If your arm starts to hurt from playing, you are probably doing something very wrong. If you compare smash to playing an instrument, the obvious answer is that your technique is bad. Playing a slower character will make your arm hurt less, but you'd still have that bad technique. Playing an instrument with bad technique is incredibly difficult and requires at least twice the effort to get up to your desired speed, plus it's going to hurt and maybe cause injuries.
You should probably rethink the way you do your inputs and figure out a way to do them that puts less strain onto your arm, and get rid of the bad habits you have. Don't use any muscles you don't have to use, relax, there shouldn't be any unnecessary tensions in your arm. Those tensions aren't going to make you faster at all. You want easy and fluid motions as much as possible. If what you're doing is already difficult at medium-fast speeds, it's going to be insanely hard to impossible if you're trying to go even faster. Figure out a way to make the medium-fast speeds feel like a piece of cake first.

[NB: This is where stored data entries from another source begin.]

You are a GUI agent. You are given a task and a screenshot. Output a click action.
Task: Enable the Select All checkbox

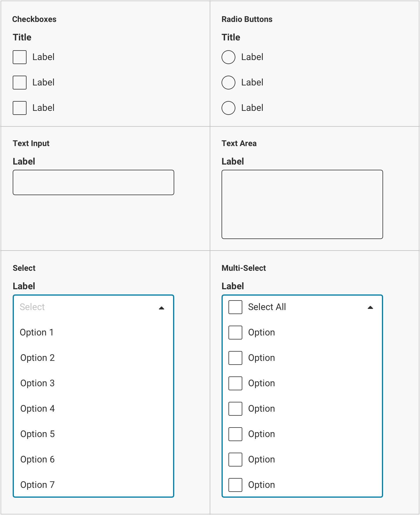click(235, 307)
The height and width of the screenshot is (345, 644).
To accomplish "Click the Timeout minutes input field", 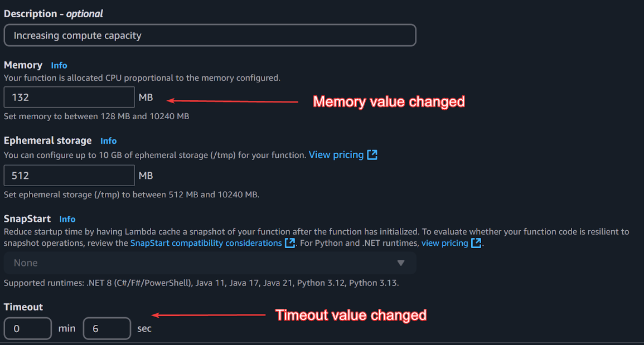I will coord(28,329).
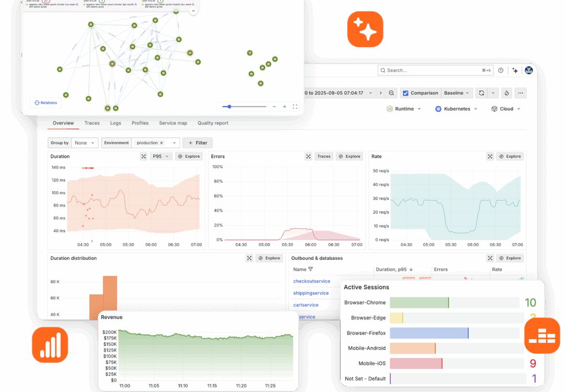Click the AI assistant sparkle icon in the top bar
The image size is (565, 392).
(x=515, y=70)
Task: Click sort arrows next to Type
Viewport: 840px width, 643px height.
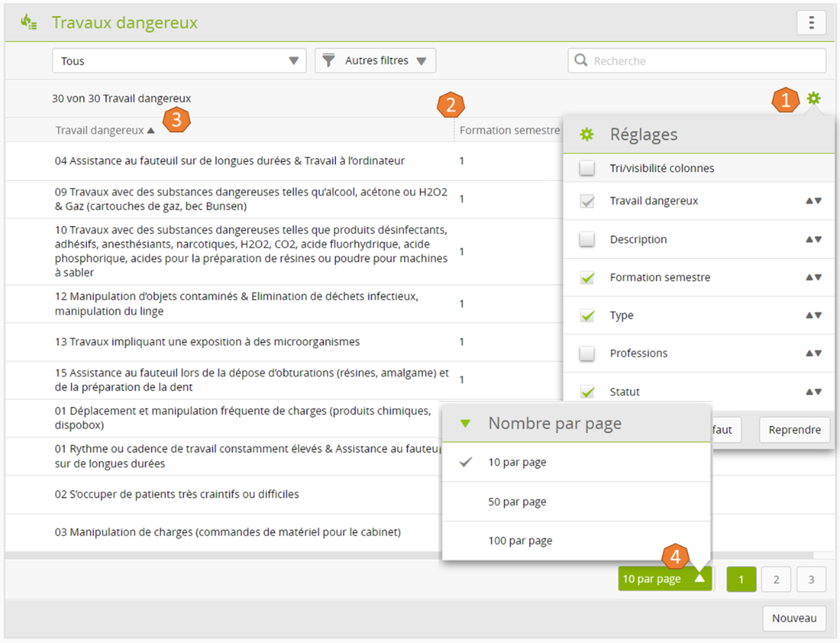Action: pos(813,316)
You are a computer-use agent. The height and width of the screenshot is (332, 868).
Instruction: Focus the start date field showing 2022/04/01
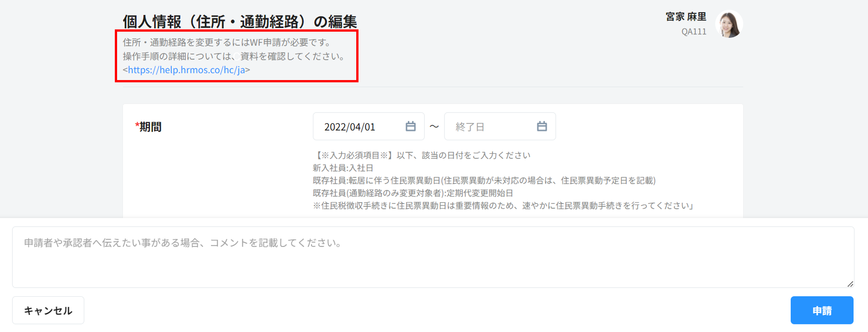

To be honest, I have no idea what it is that you could be doing anyway. Most of what your right hand should do is just moving your thumb and hitting R and Z. That shouldn't put much strain onto your arm at all. Even the Javi claw shouldn't. Maybe your fingers could get tired if you've been playing for hours, but if your arm starts hurting, I think you have to be doing something very wrong. Figure out what it is and stop doing it.
F.e. for wavedashing, there's no need to press L/R insanely hard/fast. A moderate speed will work just as well with the perfect timing. You won't even lose a single frame, just as pressing it even harder/faster won't gain you a single frame. All that matters is that you time it so that you'll wavedash on the first frame possible. Press X, at the same moment start pressing R at the right speed. Don't press X wait 2 frames, then press R insanely hard/fast. It's completely unnecessary. Just as short hopping your wavedashes is.